*What is expected*. From the first line to the last, copy the data exactly.

*Information provided*.
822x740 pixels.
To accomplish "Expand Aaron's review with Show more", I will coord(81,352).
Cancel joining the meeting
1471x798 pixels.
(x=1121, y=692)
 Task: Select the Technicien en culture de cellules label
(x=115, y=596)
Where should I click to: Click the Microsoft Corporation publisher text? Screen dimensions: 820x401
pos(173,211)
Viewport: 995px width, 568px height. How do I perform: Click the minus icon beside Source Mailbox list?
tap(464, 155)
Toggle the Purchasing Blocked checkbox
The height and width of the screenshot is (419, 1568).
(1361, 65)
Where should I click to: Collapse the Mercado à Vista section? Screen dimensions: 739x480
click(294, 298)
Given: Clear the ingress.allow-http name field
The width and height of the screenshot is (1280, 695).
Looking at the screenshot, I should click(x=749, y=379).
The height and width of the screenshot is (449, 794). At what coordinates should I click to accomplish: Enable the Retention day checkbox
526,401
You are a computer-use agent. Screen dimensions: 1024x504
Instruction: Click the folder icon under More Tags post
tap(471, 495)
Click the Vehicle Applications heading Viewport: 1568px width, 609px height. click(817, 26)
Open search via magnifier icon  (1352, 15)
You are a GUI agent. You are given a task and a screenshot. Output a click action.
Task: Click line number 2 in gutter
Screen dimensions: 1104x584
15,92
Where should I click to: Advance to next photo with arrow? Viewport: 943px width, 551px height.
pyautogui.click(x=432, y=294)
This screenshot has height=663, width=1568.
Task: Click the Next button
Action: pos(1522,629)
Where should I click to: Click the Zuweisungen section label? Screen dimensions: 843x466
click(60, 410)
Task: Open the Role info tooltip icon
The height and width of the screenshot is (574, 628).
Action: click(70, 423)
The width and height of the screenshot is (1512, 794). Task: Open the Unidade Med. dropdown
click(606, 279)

*Reply*.
822x740 pixels.
To accomplish "Expand Aaron's review with Show more", I will coord(81,352).
Cancel joining the meeting
1471x798 pixels.
(x=1121, y=692)
 Task: Select the Technicien en culture de cellules label
(x=115, y=596)
Where should I click to: Click the Microsoft Corporation publisher text? Screen dimensions: 820x401
pos(173,211)
Viewport: 995px width, 568px height. How do I perform: Click the minus icon beside Source Mailbox list?
tap(464, 155)
Toggle the Purchasing Blocked checkbox
The height and width of the screenshot is (419, 1568).
(1361, 65)
Where should I click to: Collapse the Mercado à Vista section? Screen dimensions: 739x480
click(294, 298)
Given: Clear the ingress.allow-http name field
The width and height of the screenshot is (1280, 695).
Looking at the screenshot, I should click(x=749, y=379).
The height and width of the screenshot is (449, 794). At what coordinates should I click to accomplish: Enable the Retention day checkbox
526,401
You are a computer-use agent. Screen dimensions: 1024x504
Instruction: Click the folder icon under More Tags post
tap(471, 495)
Click the Vehicle Applications heading Viewport: 1568px width, 609px height. click(817, 26)
Open search via magnifier icon  (1352, 15)
You are a GUI agent. You are given a task and a screenshot. Output a click action.
Task: Click line number 2 in gutter
Screen dimensions: 1104x584
15,92
Where should I click to: Advance to next photo with arrow? Viewport: 943px width, 551px height.
pyautogui.click(x=432, y=294)
This screenshot has height=663, width=1568.
Task: Click the Next button
Action: pos(1522,629)
Where should I click to: Click the Zuweisungen section label? Screen dimensions: 843x466
click(60, 410)
Task: Open the Role info tooltip icon
The height and width of the screenshot is (574, 628).
Action: click(70, 423)
The width and height of the screenshot is (1512, 794). Task: Open the Unidade Med. dropdown
click(606, 279)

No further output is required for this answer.